> Consignes de l'exercice:
1. Imprimez le passage de l'extrait sur la filière biogaz qui commence à « La filière biogaz, avec » et se termine à « du secteur biogaz. ».
2. Énumérez toutes les composantes de la filière biogaz citées dans l'extrait sur la filière biogaz.

> Extrait:
+++++

La filière biogaz, avec ses composantes énergie, agriculture, eau et déchets, a été considérée avec importance. Les professionnels réunis au sein de cette filière ont su faire part des problèmes. Le gouvernement, à travers le ministère de la Transition écologique et solidaire, a donc pris de nombreuses mesures pour assurer la pérennité du secteur biogaz.

En complément, l’Association technique énergie environnement (ATEE) a rédigé un document de synthèse recensant les réponses législatives, intitulé « COVID-19 et production de biogaz », que nous reprenons ici en grande partie et que vous pouvez retrouver in extenso sur : https://atee.fr/energies-renouvelables/club-biogaz/covid-19-et-production-de-biogaz.

+++++

[Données d'ancrage par coordonnées en pixels]
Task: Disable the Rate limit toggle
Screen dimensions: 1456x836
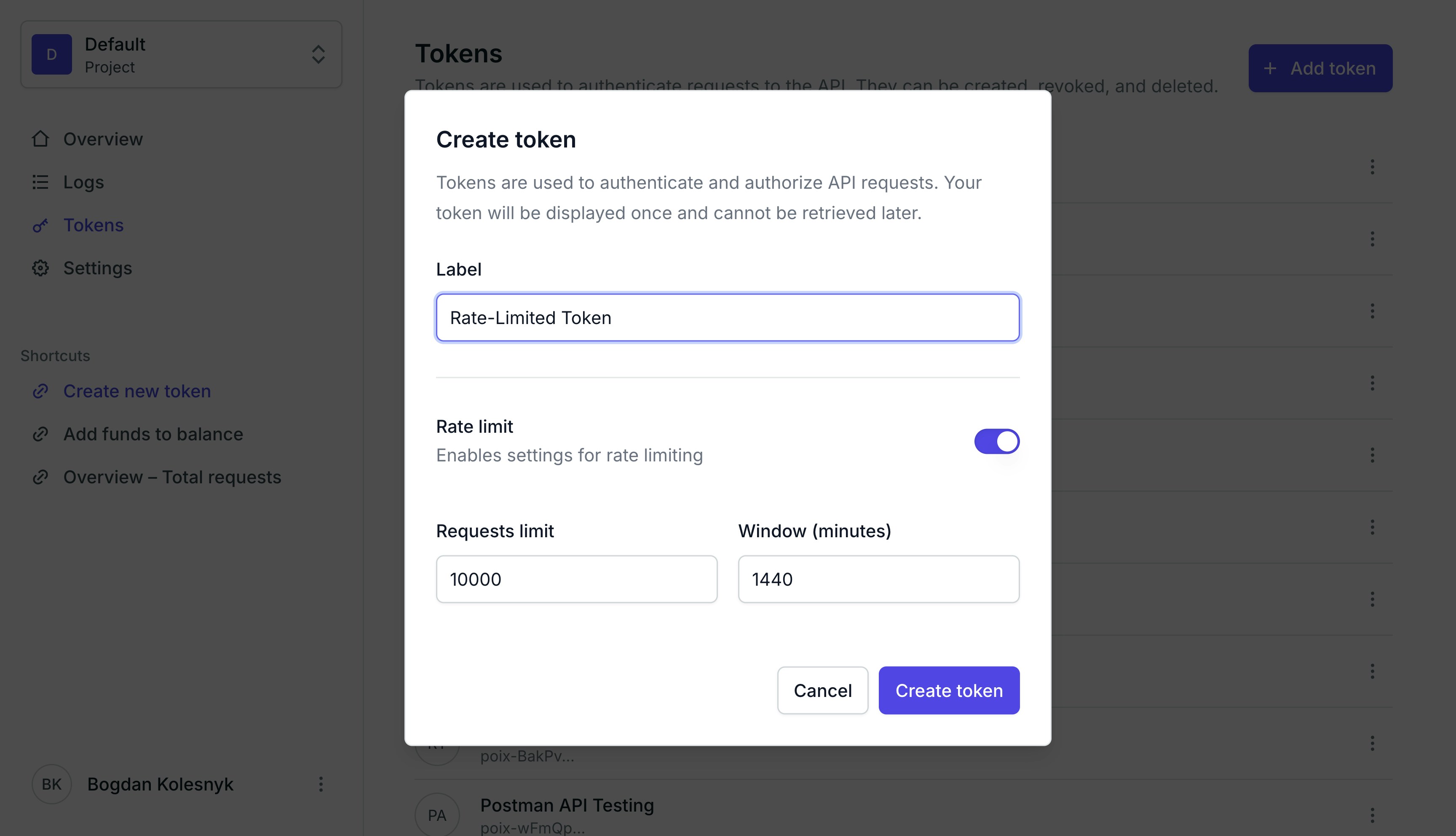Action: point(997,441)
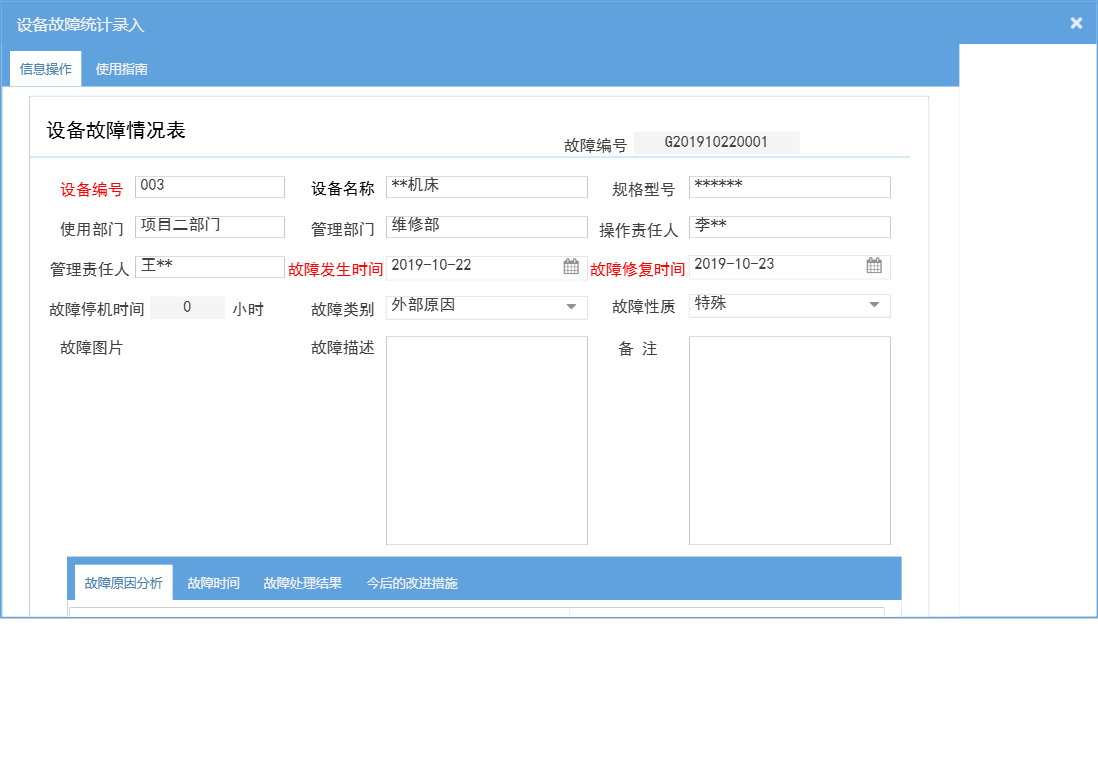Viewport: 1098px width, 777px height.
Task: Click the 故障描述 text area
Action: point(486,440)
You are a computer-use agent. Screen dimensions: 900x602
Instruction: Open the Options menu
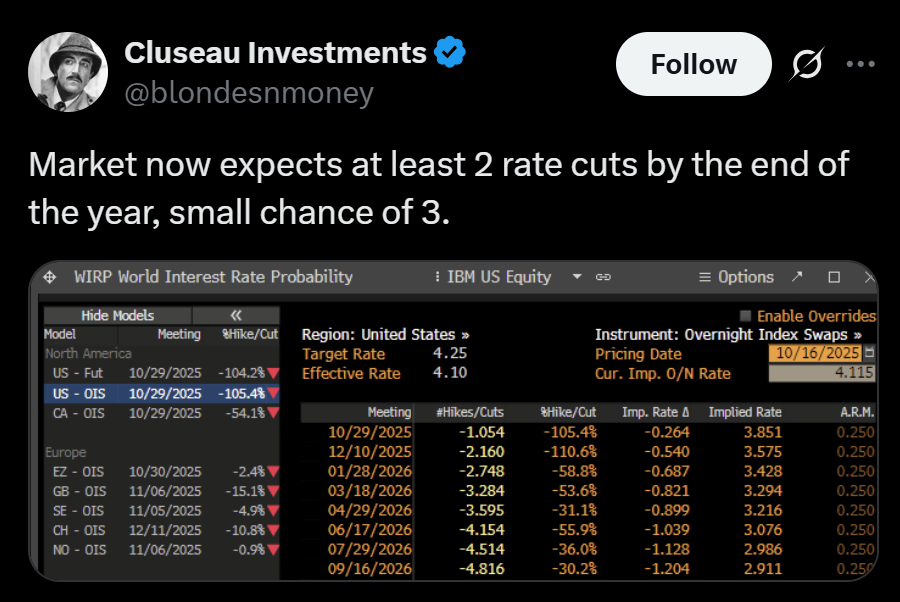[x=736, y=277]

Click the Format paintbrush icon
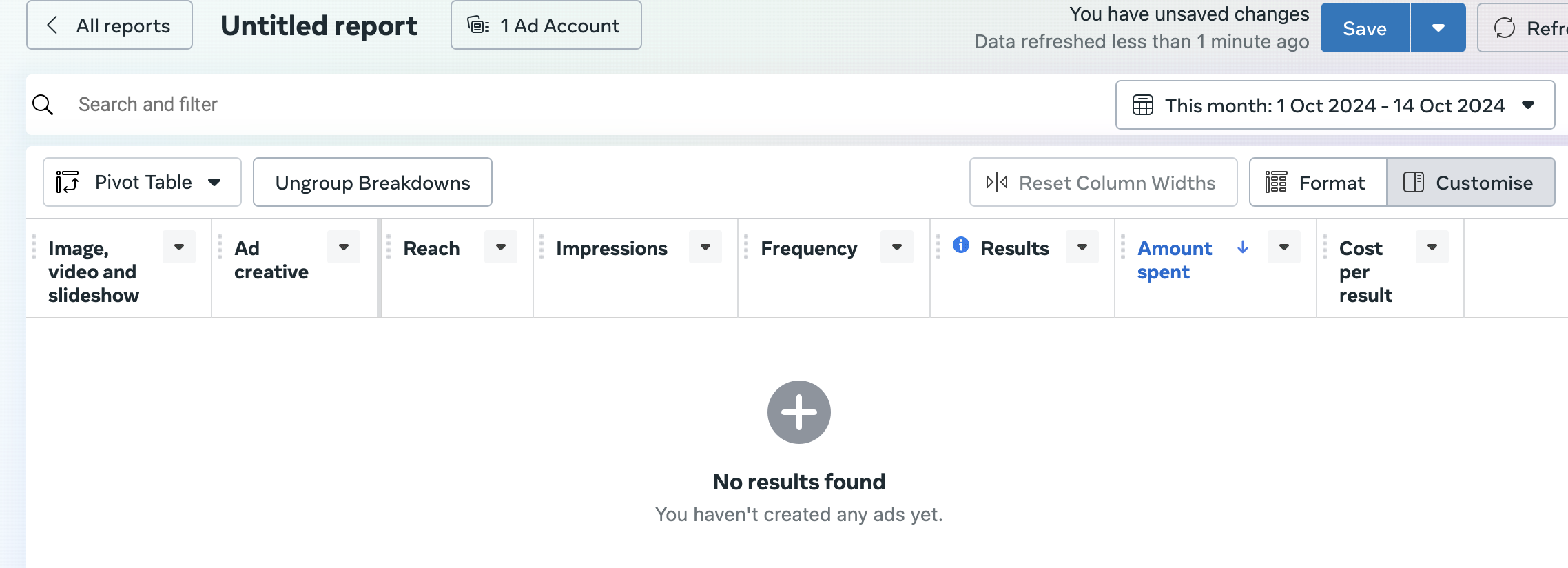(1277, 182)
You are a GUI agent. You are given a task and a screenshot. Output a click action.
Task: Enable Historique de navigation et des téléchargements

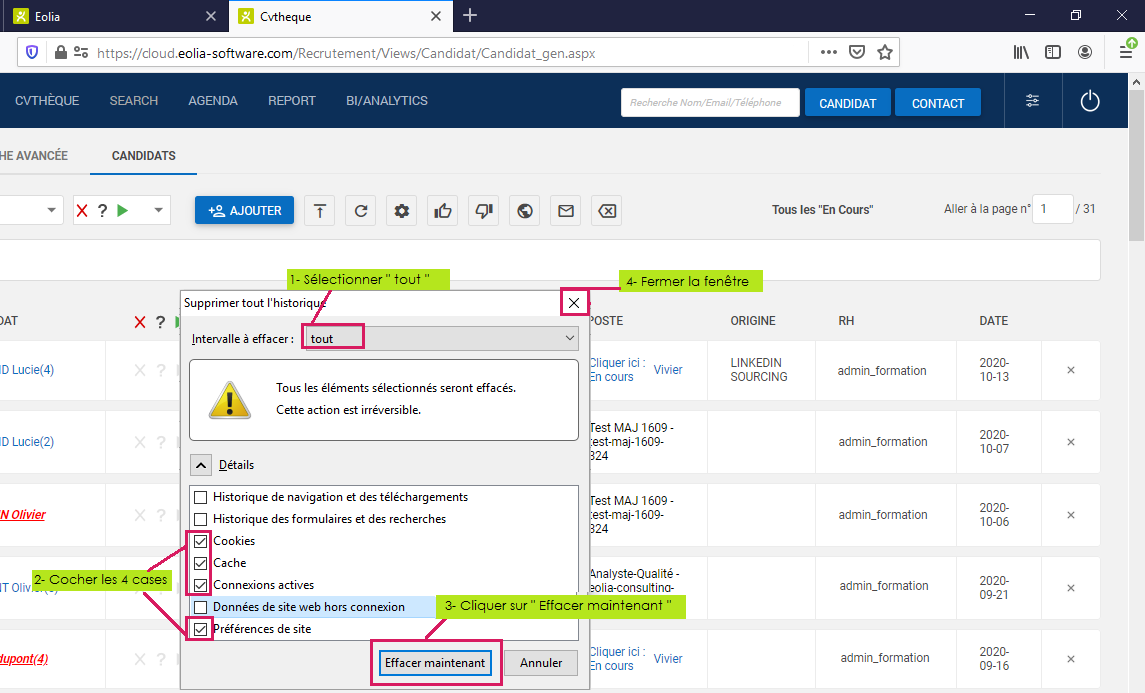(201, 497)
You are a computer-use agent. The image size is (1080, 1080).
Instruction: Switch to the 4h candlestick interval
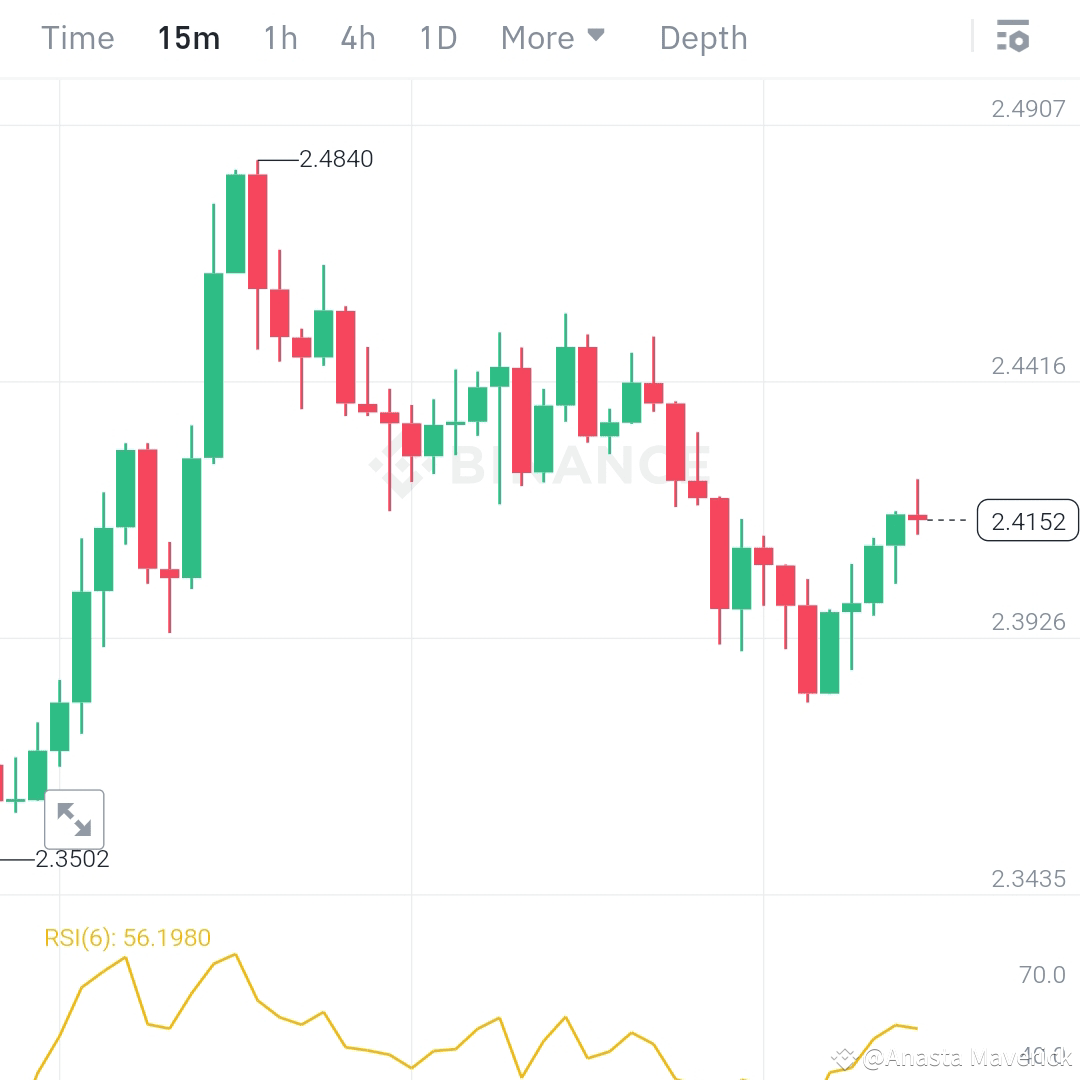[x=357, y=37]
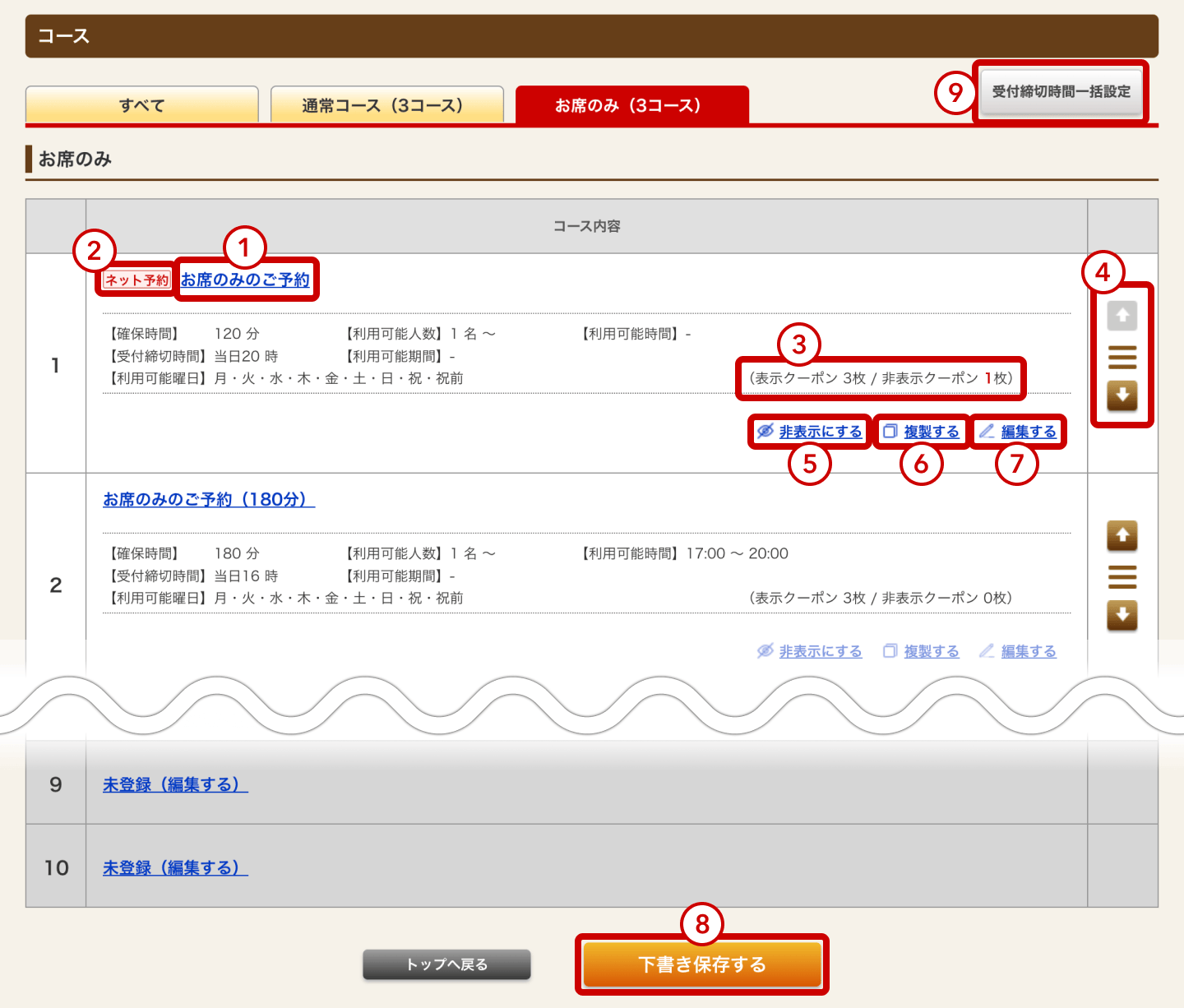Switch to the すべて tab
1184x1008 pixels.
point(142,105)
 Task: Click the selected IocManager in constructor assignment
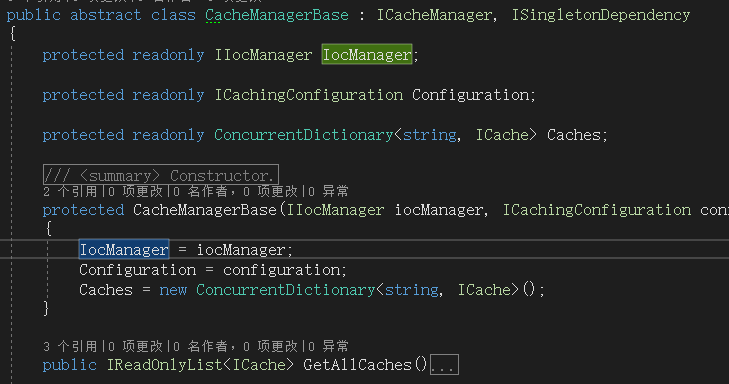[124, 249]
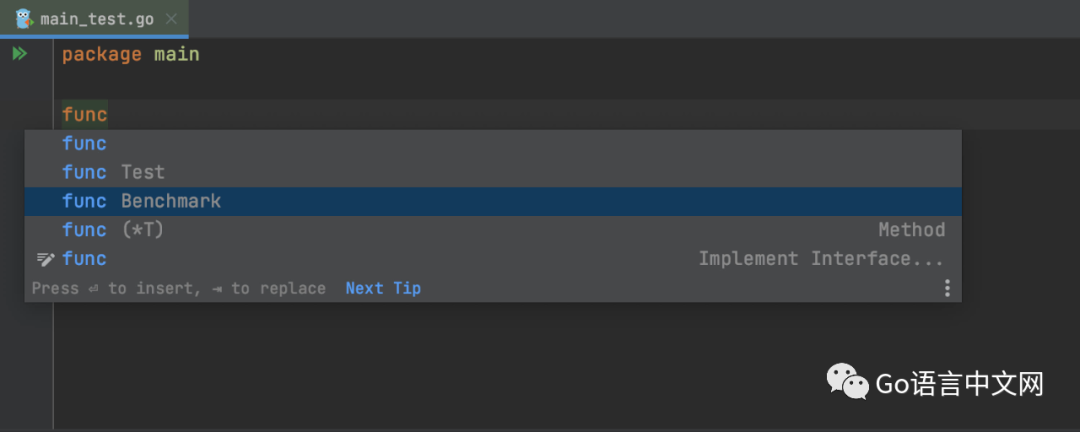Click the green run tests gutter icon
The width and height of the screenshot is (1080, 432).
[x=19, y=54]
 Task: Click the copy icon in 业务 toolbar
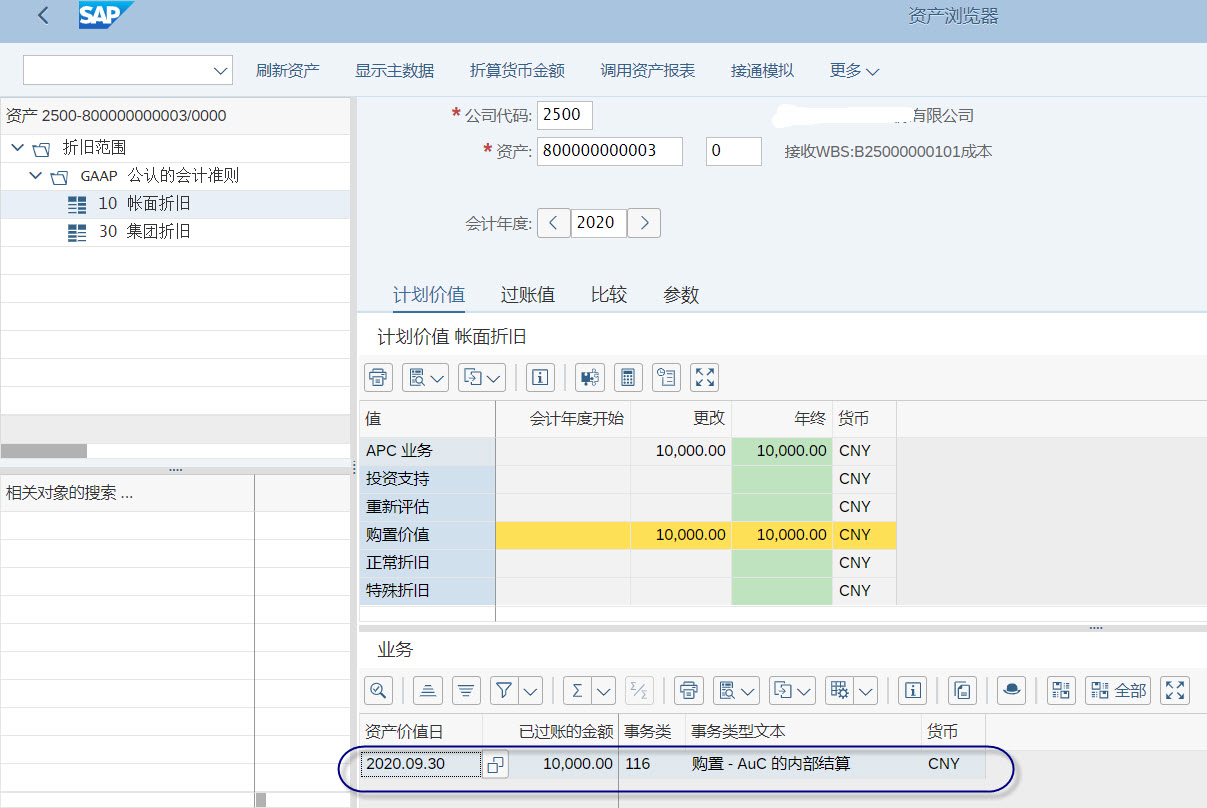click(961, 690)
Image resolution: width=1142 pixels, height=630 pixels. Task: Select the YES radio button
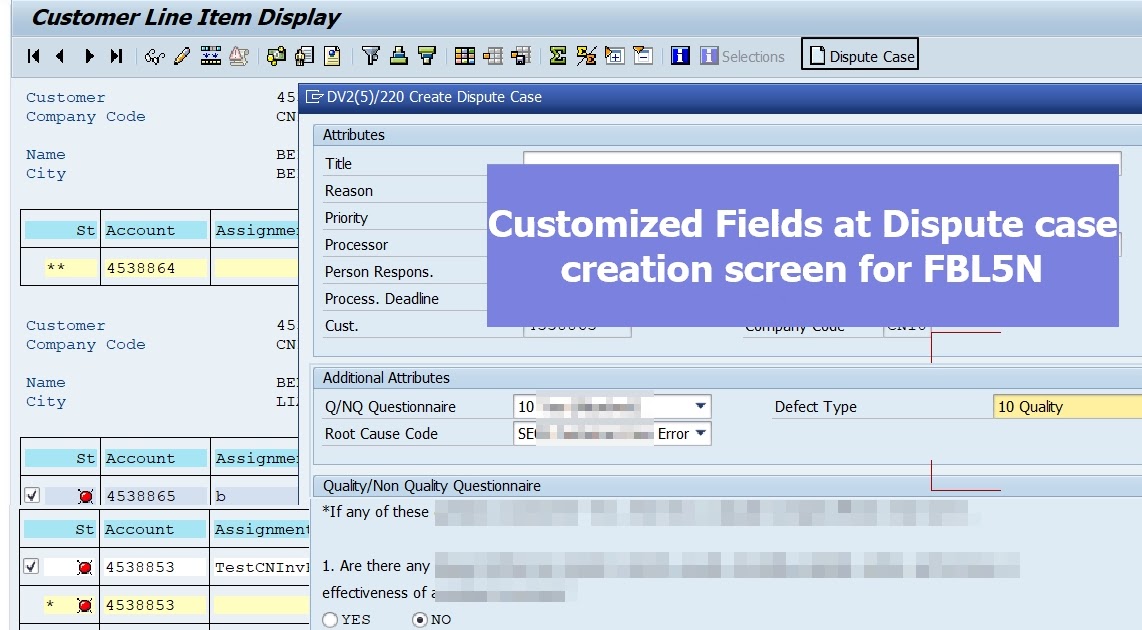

+++++

> Corrigé proposé:
1.
La filière biogaz, avec ses composantes énergie, agriculture, eau et déchets, a été considérée avec importance. Les professionnels réunis au sein de cette filière ont su faire part des problèmes. Le gouvernement, à travers le ministère de la Transition écologique et solidaire, a donc pris de nombreuses mesures pour assurer la pérennité du secteur biogaz.

2. énergie, agriculture, eau, déchets